Sunday, October 23, 1988

I still haven’t been feeling all that great with my nose all stuffed up and I’ve been getting very dizzy when I stand up quickly, and also, I still have these spells where I suddenly become feverish. Still not much of an appetite either. I am supposed to see an internist on the 31st but I lost my Medicaid card so hopefully, the new card will come early, or they’ll see me and let me bring my new card in as soon as I receive it in the mail.

Andy called and told me he told his mother we’re still friends and why. She knew about it when I first called his house, but she didn’t know we became friends. I guess she wasn’t thrilled with the idea at first simply because I’m Dureen O’s daughter.

He also had a talk with my mom, and he said that she said that I’ve got a sweet voice but that he shouldn’t encourage me to be a singer cuz she doesn’t feel I’ve got what it takes, and not to encourage me to live out my fantasies which are unhealthy. Andy said he disagreed 100%. Andy said if a person gave up all their dreams they’d be miserable.

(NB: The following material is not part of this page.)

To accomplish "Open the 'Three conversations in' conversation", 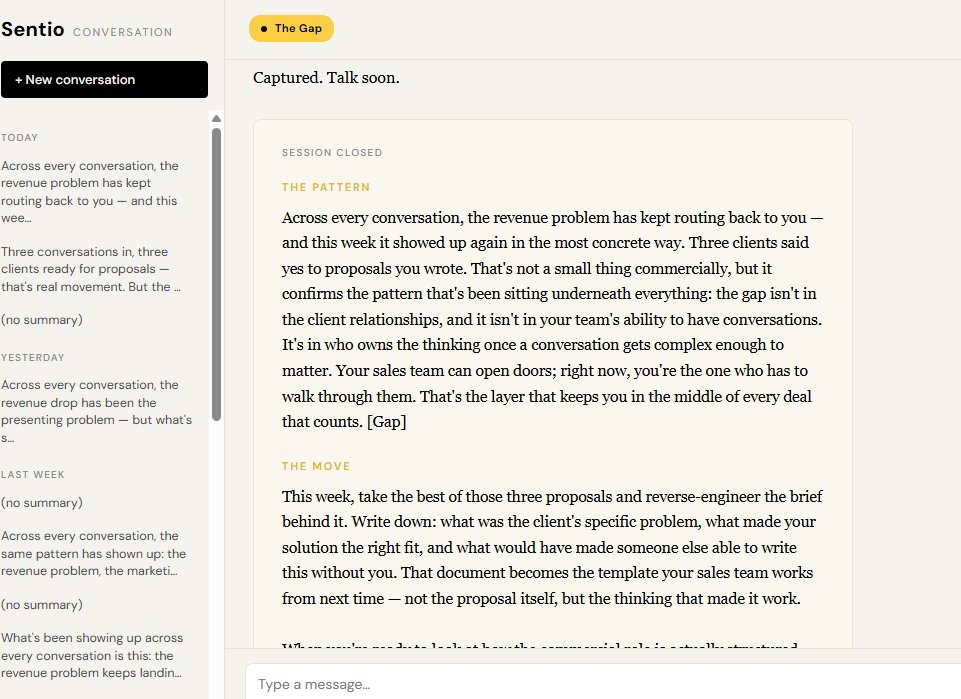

My mother will never understand or accept me for the way I am. My dreams and fantasies are what keeps me happy and going. When you’re lonely you’ve got to fantasize that you’re special and someone’s here to love you as long as you can distinguish it from reality. And if I couldn’t face reality or be realistic then I don’t think I’d have survived for 3 years on my own all by myself. And when are they going to understand that just cuz I’d like to be a singer doesn’t mean I want to be famous? Not every singer has to be famous and I don’t think I’m ready or could handle fame for a long time.